* [Assignment]:
Only the lines below from the one containing "Where should I click to: Select the" through the one containing "Task: Click the large GitHub Pages heading" belong in the answer, set down exactly, with the pictures left out.

* [Dataset]:
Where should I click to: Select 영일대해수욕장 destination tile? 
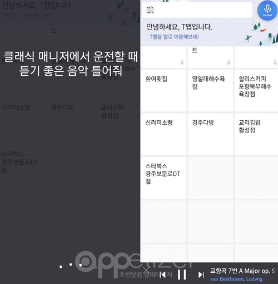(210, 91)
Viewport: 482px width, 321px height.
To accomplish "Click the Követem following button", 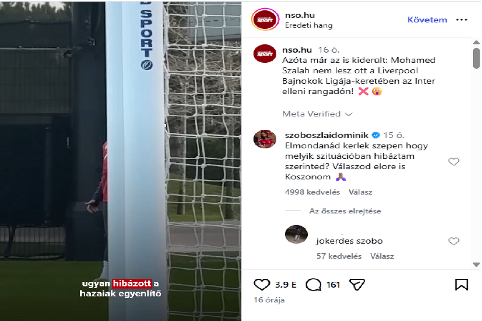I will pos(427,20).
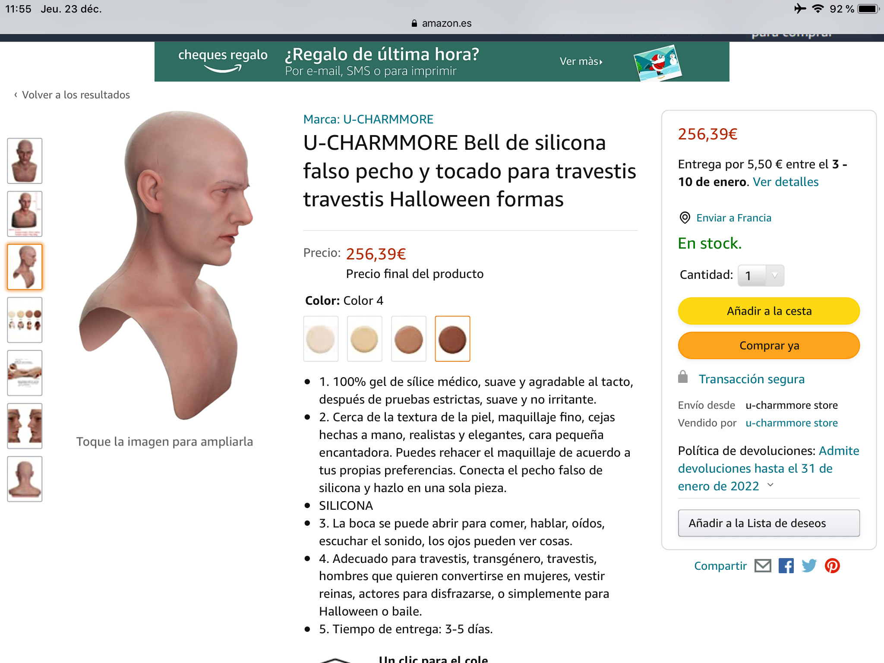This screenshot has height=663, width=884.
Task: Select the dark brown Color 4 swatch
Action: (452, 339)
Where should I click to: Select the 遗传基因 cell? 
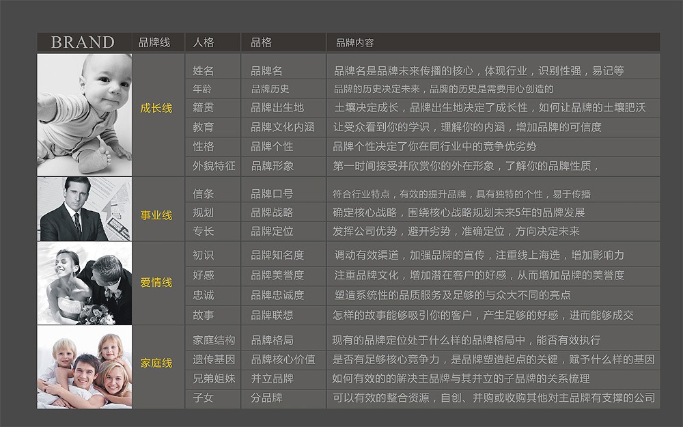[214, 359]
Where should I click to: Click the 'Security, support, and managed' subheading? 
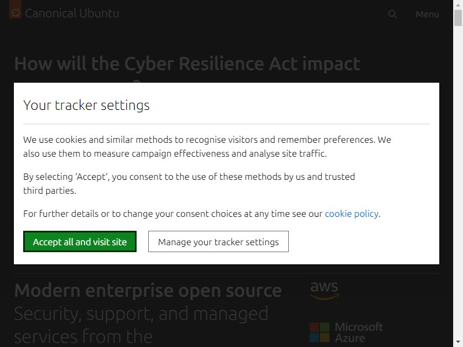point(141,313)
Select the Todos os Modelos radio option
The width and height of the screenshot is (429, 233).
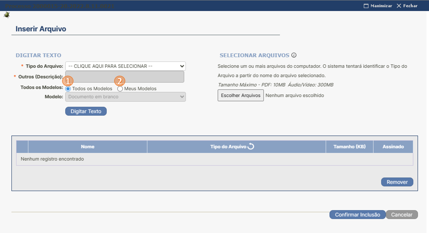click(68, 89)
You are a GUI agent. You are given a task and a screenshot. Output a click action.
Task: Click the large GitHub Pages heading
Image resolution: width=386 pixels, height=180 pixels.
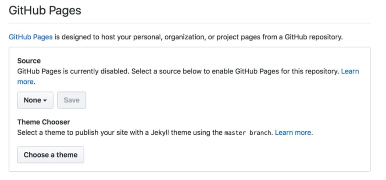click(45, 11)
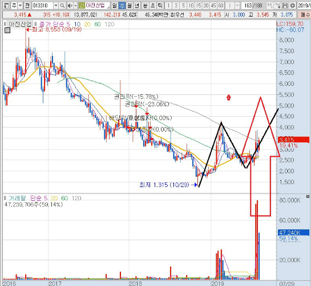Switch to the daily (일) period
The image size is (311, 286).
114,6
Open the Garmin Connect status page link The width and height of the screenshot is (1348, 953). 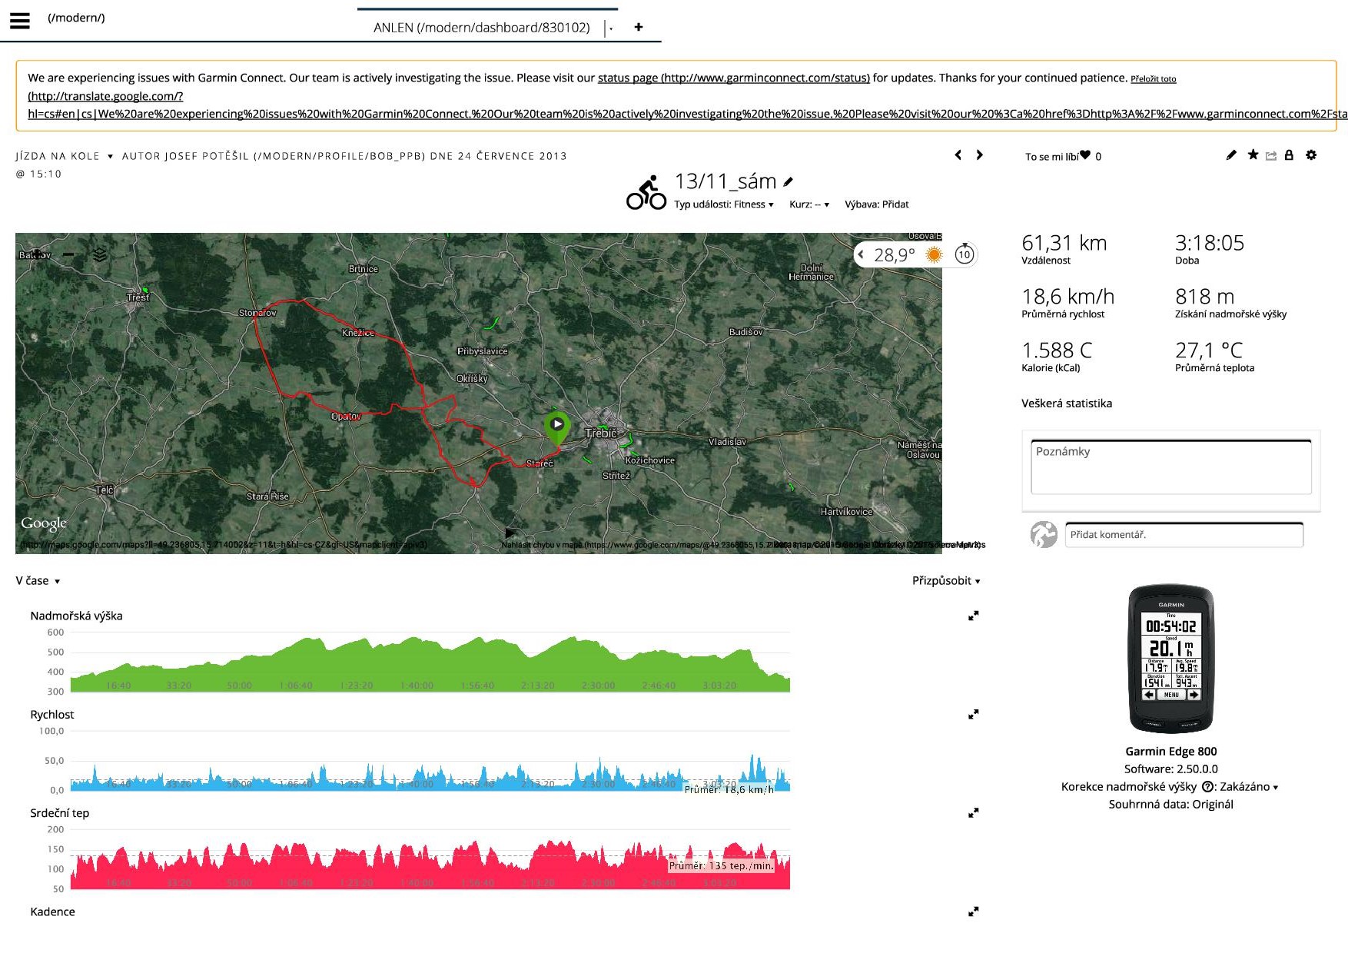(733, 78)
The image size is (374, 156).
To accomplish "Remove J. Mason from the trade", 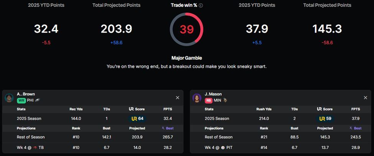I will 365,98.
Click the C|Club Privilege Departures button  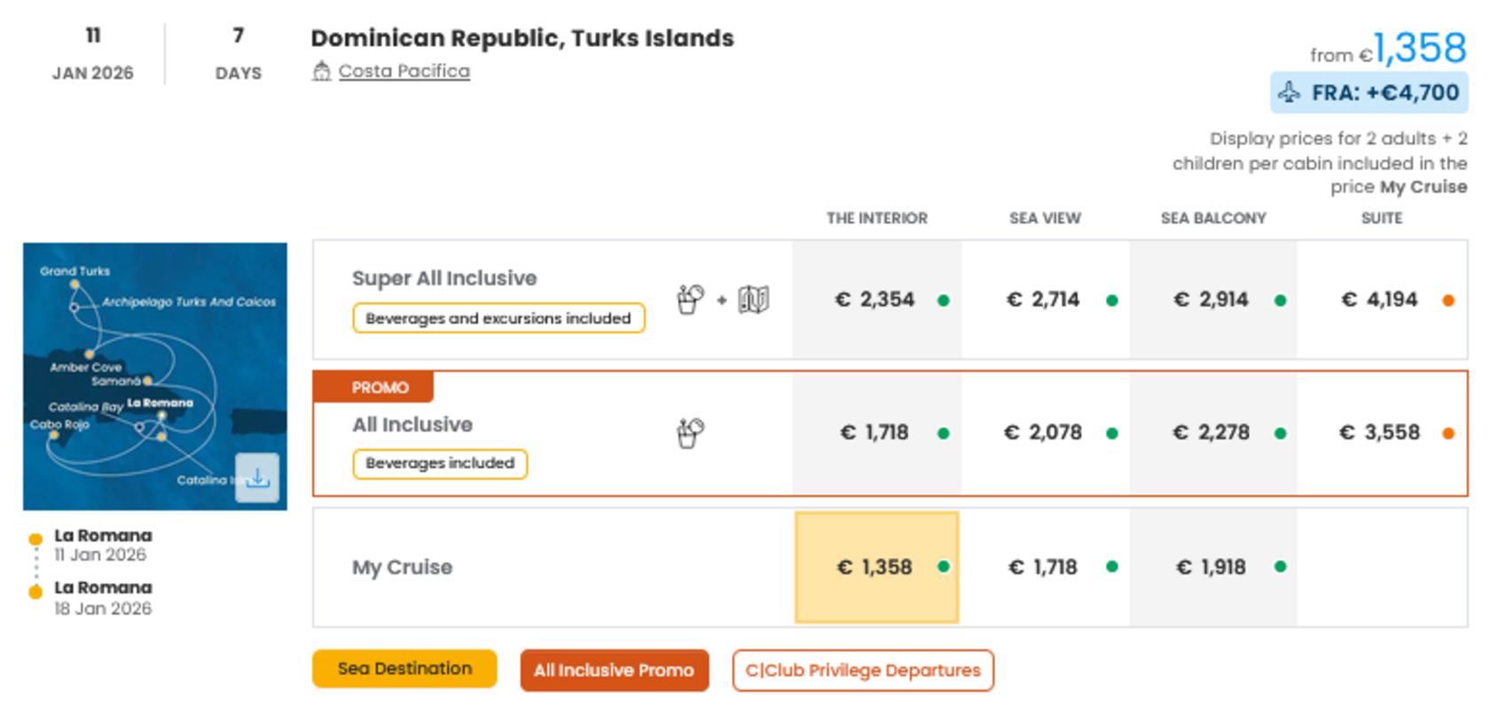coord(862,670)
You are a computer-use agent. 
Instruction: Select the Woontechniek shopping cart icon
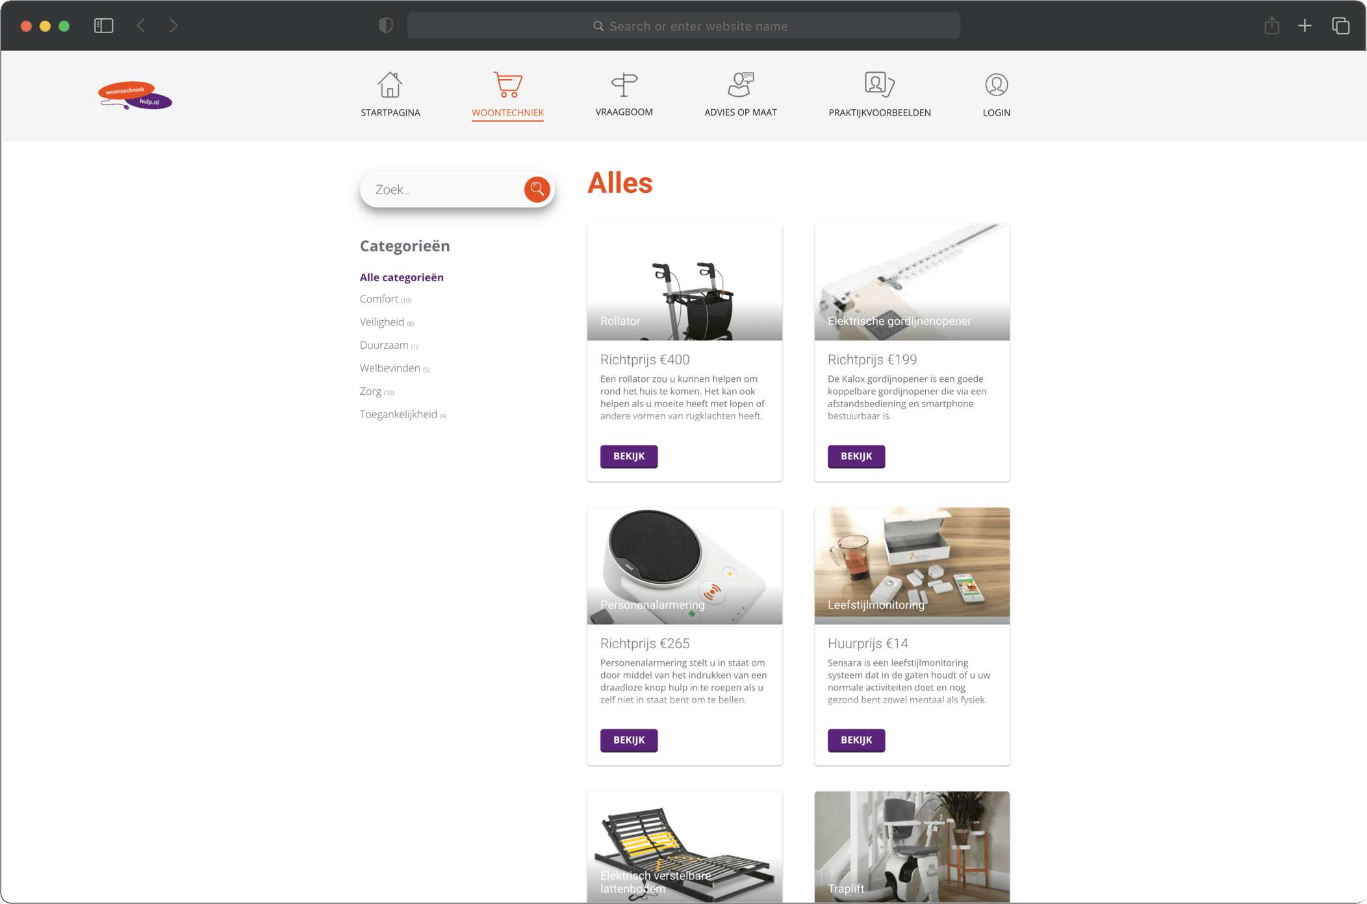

* [Solution for this exercise]:
Where should I click to: Select the 遗传基因 cell? 
[214, 359]
Where should I click to: Click the 'Security, support, and managed' subheading? 
point(141,313)
Select the Todos os Modelos radio option
The width and height of the screenshot is (429, 233).
click(68, 89)
You are a GUI agent. You are given a task and a screenshot. Output a click action.
Task: Click the large GitHub Pages heading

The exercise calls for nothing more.